→ **Your instructions**
Edit the records below by changing every "computer-use agent" to "desktop automation agent", keeping all other text the same.

Data items:
* * *

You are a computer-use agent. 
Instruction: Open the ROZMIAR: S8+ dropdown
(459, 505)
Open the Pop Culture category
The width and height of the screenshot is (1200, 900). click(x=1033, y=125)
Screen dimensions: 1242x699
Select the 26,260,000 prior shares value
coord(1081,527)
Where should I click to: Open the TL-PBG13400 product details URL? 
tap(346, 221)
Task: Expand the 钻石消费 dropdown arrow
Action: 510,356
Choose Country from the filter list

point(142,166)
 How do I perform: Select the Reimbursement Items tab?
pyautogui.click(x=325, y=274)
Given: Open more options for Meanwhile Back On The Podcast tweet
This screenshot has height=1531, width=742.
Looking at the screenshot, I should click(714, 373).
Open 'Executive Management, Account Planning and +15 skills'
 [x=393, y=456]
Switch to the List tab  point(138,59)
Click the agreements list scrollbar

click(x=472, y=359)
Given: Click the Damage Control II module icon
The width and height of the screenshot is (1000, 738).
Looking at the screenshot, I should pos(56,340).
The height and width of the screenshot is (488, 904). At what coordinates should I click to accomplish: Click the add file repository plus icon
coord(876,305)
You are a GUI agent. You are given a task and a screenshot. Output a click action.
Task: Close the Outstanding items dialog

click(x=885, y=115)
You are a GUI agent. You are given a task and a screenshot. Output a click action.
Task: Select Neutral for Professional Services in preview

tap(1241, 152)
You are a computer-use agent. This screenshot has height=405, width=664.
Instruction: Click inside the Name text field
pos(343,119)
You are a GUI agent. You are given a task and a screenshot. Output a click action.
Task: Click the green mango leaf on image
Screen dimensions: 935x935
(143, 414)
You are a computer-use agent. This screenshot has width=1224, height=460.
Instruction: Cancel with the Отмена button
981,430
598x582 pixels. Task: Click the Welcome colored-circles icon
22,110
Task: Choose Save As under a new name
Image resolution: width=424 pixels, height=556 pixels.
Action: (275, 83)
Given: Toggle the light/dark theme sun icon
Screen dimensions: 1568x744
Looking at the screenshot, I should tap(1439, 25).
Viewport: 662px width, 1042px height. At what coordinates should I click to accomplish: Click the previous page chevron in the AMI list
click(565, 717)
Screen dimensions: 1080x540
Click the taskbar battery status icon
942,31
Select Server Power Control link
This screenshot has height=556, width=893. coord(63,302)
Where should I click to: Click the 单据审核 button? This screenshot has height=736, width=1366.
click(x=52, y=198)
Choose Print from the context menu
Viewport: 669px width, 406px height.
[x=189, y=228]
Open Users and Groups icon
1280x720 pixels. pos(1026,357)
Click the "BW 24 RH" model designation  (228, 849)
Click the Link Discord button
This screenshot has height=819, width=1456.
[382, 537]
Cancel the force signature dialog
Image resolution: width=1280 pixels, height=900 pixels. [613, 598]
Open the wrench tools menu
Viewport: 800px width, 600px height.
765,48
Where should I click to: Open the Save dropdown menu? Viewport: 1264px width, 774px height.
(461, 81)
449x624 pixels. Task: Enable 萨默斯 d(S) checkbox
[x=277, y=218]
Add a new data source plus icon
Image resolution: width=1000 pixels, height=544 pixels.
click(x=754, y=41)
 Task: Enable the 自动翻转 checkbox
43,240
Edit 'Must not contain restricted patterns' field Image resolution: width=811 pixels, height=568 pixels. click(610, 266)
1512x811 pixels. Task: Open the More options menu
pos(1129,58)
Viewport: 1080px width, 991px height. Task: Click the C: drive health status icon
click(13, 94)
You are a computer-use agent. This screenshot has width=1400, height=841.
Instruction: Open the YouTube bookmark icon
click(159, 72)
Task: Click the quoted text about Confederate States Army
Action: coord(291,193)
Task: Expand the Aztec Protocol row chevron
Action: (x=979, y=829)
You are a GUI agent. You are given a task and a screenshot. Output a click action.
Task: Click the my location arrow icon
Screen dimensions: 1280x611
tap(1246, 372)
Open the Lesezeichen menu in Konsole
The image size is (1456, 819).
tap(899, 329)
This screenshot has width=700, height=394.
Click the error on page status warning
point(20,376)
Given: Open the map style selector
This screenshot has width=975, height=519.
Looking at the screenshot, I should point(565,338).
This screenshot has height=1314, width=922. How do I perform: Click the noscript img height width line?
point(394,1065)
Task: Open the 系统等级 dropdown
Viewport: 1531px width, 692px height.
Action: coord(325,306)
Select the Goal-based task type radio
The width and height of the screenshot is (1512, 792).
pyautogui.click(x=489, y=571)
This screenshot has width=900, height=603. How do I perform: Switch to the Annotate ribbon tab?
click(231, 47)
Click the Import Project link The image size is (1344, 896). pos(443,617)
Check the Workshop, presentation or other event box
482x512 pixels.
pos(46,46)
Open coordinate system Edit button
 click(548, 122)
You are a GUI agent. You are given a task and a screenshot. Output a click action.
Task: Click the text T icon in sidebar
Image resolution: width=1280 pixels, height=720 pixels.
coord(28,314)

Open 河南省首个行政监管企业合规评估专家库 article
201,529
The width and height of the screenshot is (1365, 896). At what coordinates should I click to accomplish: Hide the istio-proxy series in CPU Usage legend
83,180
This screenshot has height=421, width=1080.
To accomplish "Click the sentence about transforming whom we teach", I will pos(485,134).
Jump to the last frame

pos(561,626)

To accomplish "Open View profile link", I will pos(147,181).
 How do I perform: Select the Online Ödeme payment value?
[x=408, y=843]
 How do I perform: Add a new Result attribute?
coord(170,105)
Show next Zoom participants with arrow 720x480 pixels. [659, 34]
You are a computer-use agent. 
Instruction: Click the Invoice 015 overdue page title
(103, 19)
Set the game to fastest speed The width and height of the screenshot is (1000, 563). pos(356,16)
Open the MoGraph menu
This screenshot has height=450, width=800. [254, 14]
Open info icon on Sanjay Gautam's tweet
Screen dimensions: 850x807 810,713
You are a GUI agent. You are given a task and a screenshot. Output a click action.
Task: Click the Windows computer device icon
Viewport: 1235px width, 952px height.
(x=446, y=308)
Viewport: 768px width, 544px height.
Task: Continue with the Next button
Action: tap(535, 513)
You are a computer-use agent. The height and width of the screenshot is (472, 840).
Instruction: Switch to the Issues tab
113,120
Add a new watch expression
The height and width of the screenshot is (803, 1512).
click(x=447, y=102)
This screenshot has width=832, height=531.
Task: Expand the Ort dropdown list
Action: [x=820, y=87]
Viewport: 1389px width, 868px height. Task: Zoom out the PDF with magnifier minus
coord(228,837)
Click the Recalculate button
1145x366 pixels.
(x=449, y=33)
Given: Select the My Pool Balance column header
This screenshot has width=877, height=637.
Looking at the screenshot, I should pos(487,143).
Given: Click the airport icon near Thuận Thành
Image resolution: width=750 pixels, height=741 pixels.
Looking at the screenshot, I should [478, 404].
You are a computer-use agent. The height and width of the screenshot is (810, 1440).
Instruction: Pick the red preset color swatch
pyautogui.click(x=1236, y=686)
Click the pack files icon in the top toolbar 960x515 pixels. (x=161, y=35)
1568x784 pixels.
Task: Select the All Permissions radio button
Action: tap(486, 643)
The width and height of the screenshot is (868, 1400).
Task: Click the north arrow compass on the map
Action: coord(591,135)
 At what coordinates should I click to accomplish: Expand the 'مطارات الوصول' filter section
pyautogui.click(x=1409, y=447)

* * *

→ **Right answer**
You are a desktop automation agent. 
Instruction: Open the ROZMIAR: S8+ dropdown
(459, 505)
Open the Pop Culture category
The width and height of the screenshot is (1200, 900). click(x=1033, y=125)
Screen dimensions: 1242x699
Select the 26,260,000 prior shares value
coord(1081,527)
Where should I click to: Open the TL-PBG13400 product details URL? 
tap(346, 221)
Task: Expand the 钻石消费 dropdown arrow
Action: 510,356
Choose Country from the filter list

point(142,166)
 How do I perform: Select the Reimbursement Items tab?
pyautogui.click(x=325, y=274)
Given: Open more options for Meanwhile Back On The Podcast tweet
This screenshot has height=1531, width=742.
Looking at the screenshot, I should click(714, 373).
Open 'Executive Management, Account Planning and +15 skills'
 [x=393, y=456]
Switch to the List tab  point(138,59)
Click the agreements list scrollbar

click(x=472, y=359)
Given: Click the Damage Control II module icon
The width and height of the screenshot is (1000, 738).
Looking at the screenshot, I should pos(56,340).
The height and width of the screenshot is (488, 904). At what coordinates should I click to accomplish: Click the add file repository plus icon
coord(876,305)
You are a GUI agent. You are given a task and a screenshot. Output a click action.
Task: Close the Outstanding items dialog

click(x=885, y=115)
You are a GUI agent. You are given a task and a screenshot. Output a click action.
Task: Select Neutral for Professional Services in preview

tap(1241, 152)
You are a desktop automation agent. This screenshot has height=405, width=664.
Instruction: Click inside the Name text field
pos(343,119)
You are a GUI agent. You are given a task and a screenshot. Output a click action.
Task: Click the green mango leaf on image
Screen dimensions: 935x935
(143, 414)
You are a desktop automation agent. This screenshot has width=1224, height=460.
Instruction: Cancel with the Отмена button
981,430
598x582 pixels. Task: Click the Welcome colored-circles icon
22,110
Task: Choose Save As under a new name
Image resolution: width=424 pixels, height=556 pixels.
Action: (275, 83)
Given: Toggle the light/dark theme sun icon
Screen dimensions: 1568x744
Looking at the screenshot, I should tap(1439, 25).
Viewport: 662px width, 1042px height. At what coordinates should I click to accomplish: Click the previous page chevron in the AMI list
click(565, 717)
Screen dimensions: 1080x540
Click the taskbar battery status icon
942,31
Select Server Power Control link
This screenshot has height=556, width=893. coord(63,302)
Where should I click to: Click the 单据审核 button? This screenshot has height=736, width=1366.
click(x=52, y=198)
Choose Print from the context menu
Viewport: 669px width, 406px height.
[x=189, y=228]
Open Users and Groups icon
1280x720 pixels. pos(1026,357)
Click the "BW 24 RH" model designation  (228, 849)
Click the Link Discord button
This screenshot has height=819, width=1456.
[382, 537]
Cancel the force signature dialog
Image resolution: width=1280 pixels, height=900 pixels. [613, 598]
Open the wrench tools menu
Viewport: 800px width, 600px height.
765,48
Where should I click to: Open the Save dropdown menu? Viewport: 1264px width, 774px height.
(461, 81)
449x624 pixels. Task: Enable 萨默斯 d(S) checkbox
[x=277, y=218]
Add a new data source plus icon
Image resolution: width=1000 pixels, height=544 pixels.
click(x=754, y=41)
 Task: Enable the 自动翻转 checkbox
43,240
Edit 'Must not contain restricted patterns' field Image resolution: width=811 pixels, height=568 pixels. click(610, 266)
1512x811 pixels. Task: Open the More options menu
pos(1129,58)
Viewport: 1080px width, 991px height. Task: Click the C: drive health status icon
click(13, 94)
You are a desktop automation agent. This screenshot has width=1400, height=841.
Instruction: Open the YouTube bookmark icon
click(159, 72)
Task: Click the quoted text about Confederate States Army
Action: coord(291,193)
Task: Expand the Aztec Protocol row chevron
Action: (x=979, y=829)
You are a GUI agent. You are given a task and a screenshot. Output a click action.
Task: Click the my location arrow icon
Screen dimensions: 1280x611
tap(1246, 372)
Open the Lesezeichen menu in Konsole
The image size is (1456, 819).
tap(899, 329)
This screenshot has width=700, height=394.
Click the error on page status warning
point(20,376)
Given: Open the map style selector
This screenshot has width=975, height=519.
Looking at the screenshot, I should point(565,338).
This screenshot has height=1314, width=922. How do I perform: Click the noscript img height width line?
point(394,1065)
Task: Open the 系统等级 dropdown
Viewport: 1531px width, 692px height.
Action: coord(325,306)
Select the Goal-based task type radio
The width and height of the screenshot is (1512, 792).
pyautogui.click(x=489, y=571)
This screenshot has width=900, height=603. How do I perform: Switch to the Annotate ribbon tab?
click(231, 47)
Click the Import Project link The image size is (1344, 896). pos(443,617)
Check the Workshop, presentation or other event box
482x512 pixels.
pos(46,46)
Open coordinate system Edit button
 click(548, 122)
You are a GUI agent. You are given a task and a screenshot. Output a click action.
Task: Click the text T icon in sidebar
Image resolution: width=1280 pixels, height=720 pixels.
coord(28,314)

Open 河南省首个行政监管企业合规评估专家库 article
201,529
The width and height of the screenshot is (1365, 896). At what coordinates should I click to accomplish: Hide the istio-proxy series in CPU Usage legend
83,180
This screenshot has height=421, width=1080.
To accomplish "Click the sentence about transforming whom we teach", I will pos(485,134).
Jump to the last frame

pos(561,626)

To accomplish "Open View profile link", I will pos(147,181).
 How do I perform: Select the Online Ödeme payment value?
[x=408, y=843]
 How do I perform: Add a new Result attribute?
coord(170,105)
Show next Zoom participants with arrow 720x480 pixels. [659, 34]
You are a desktop automation agent. 
Instruction: Click the Invoice 015 overdue page title
(103, 19)
Set the game to fastest speed The width and height of the screenshot is (1000, 563). pos(356,16)
Open the MoGraph menu
This screenshot has height=450, width=800. [254, 14]
Open info icon on Sanjay Gautam's tweet
Screen dimensions: 850x807 810,713
You are a GUI agent. You are given a task and a screenshot. Output a click action.
Task: Click the Windows computer device icon
Viewport: 1235px width, 952px height.
(x=446, y=308)
Viewport: 768px width, 544px height.
Task: Continue with the Next button
Action: tap(535, 513)
You are a desktop automation agent. The height and width of the screenshot is (472, 840).
Instruction: Switch to the Issues tab
113,120
Add a new watch expression
The height and width of the screenshot is (803, 1512).
click(x=447, y=102)
This screenshot has width=832, height=531.
Task: Expand the Ort dropdown list
Action: [x=820, y=87]
Viewport: 1389px width, 868px height. Task: Zoom out the PDF with magnifier minus
coord(228,837)
Click the Recalculate button
1145x366 pixels.
(x=449, y=33)
Given: Select the My Pool Balance column header
This screenshot has width=877, height=637.
Looking at the screenshot, I should pos(487,143).
Given: Click the airport icon near Thuận Thành
Image resolution: width=750 pixels, height=741 pixels.
Looking at the screenshot, I should [478, 404].
You are a desktop automation agent. The height and width of the screenshot is (810, 1440).
Instruction: Pick the red preset color swatch
pyautogui.click(x=1236, y=686)
Click the pack files icon in the top toolbar 960x515 pixels. (x=161, y=35)
1568x784 pixels.
Task: Select the All Permissions radio button
Action: tap(486, 643)
The width and height of the screenshot is (868, 1400).
Task: Click the north arrow compass on the map
Action: coord(591,135)
 At what coordinates should I click to accomplish: Expand the 'مطارات الوصول' filter section
pyautogui.click(x=1409, y=447)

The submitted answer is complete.